### Work request
Write out exactly, excluding pictures, the lines from the one containing "How do I perform: Click" through the end of the data, both included.

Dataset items
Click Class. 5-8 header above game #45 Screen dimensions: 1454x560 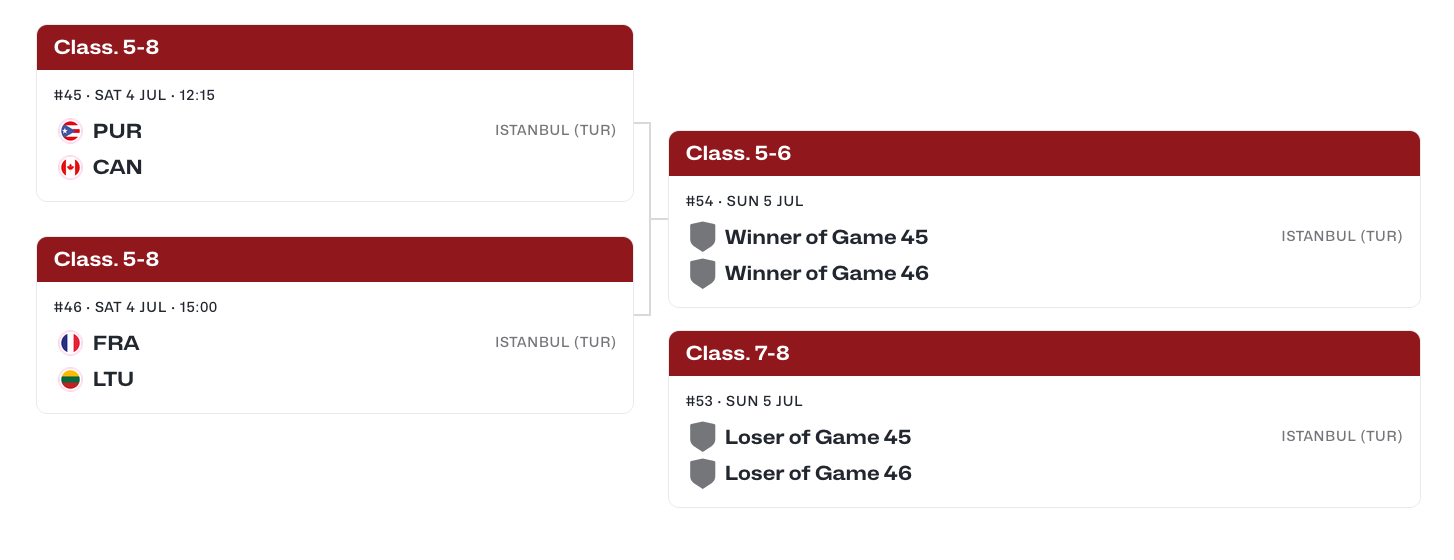click(x=335, y=48)
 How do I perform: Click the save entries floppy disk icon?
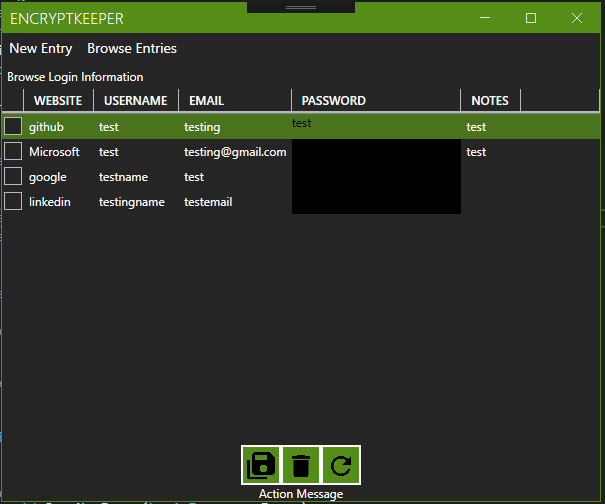coord(261,465)
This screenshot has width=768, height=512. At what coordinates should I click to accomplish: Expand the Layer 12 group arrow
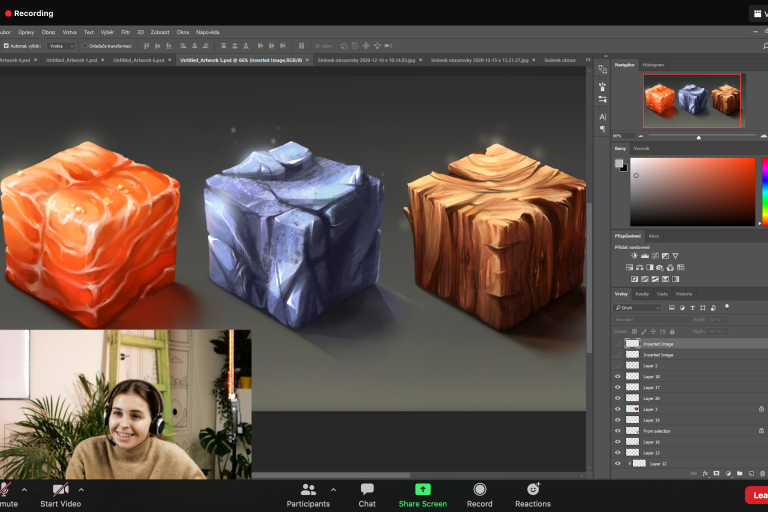(629, 464)
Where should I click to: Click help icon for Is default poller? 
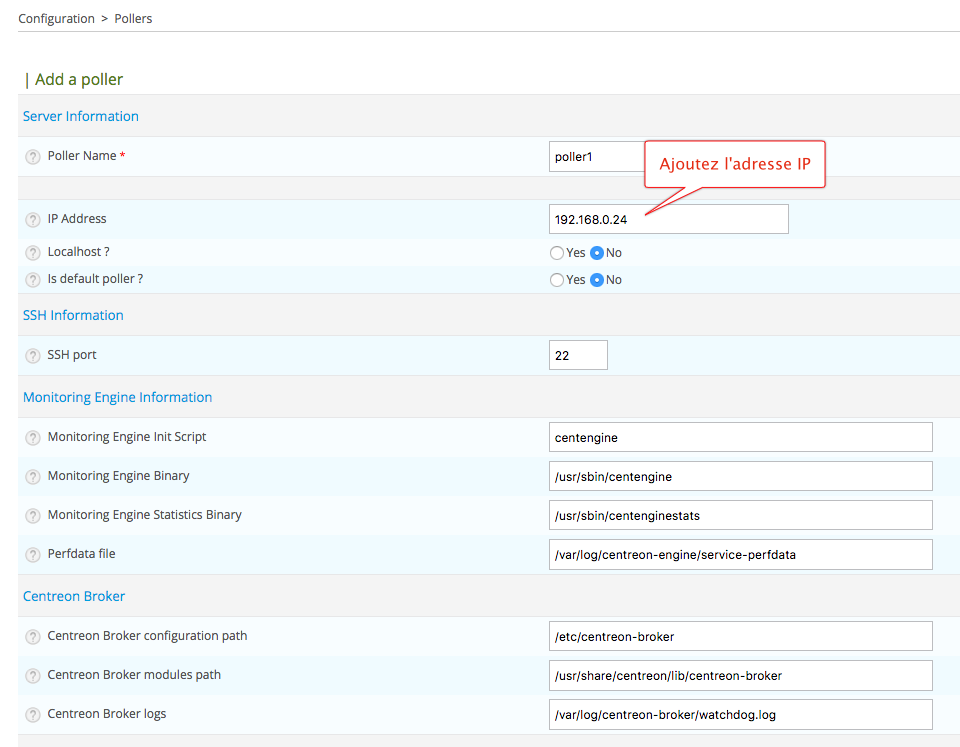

### Answer
 How do I perform: Click the save entries floppy disk icon?
coord(261,465)
This screenshot has width=768, height=512. At what coordinates should I click to accomplish: Expand the Layer 12 group arrow
(629, 464)
Where should I click to: Click help icon for Is default poller? 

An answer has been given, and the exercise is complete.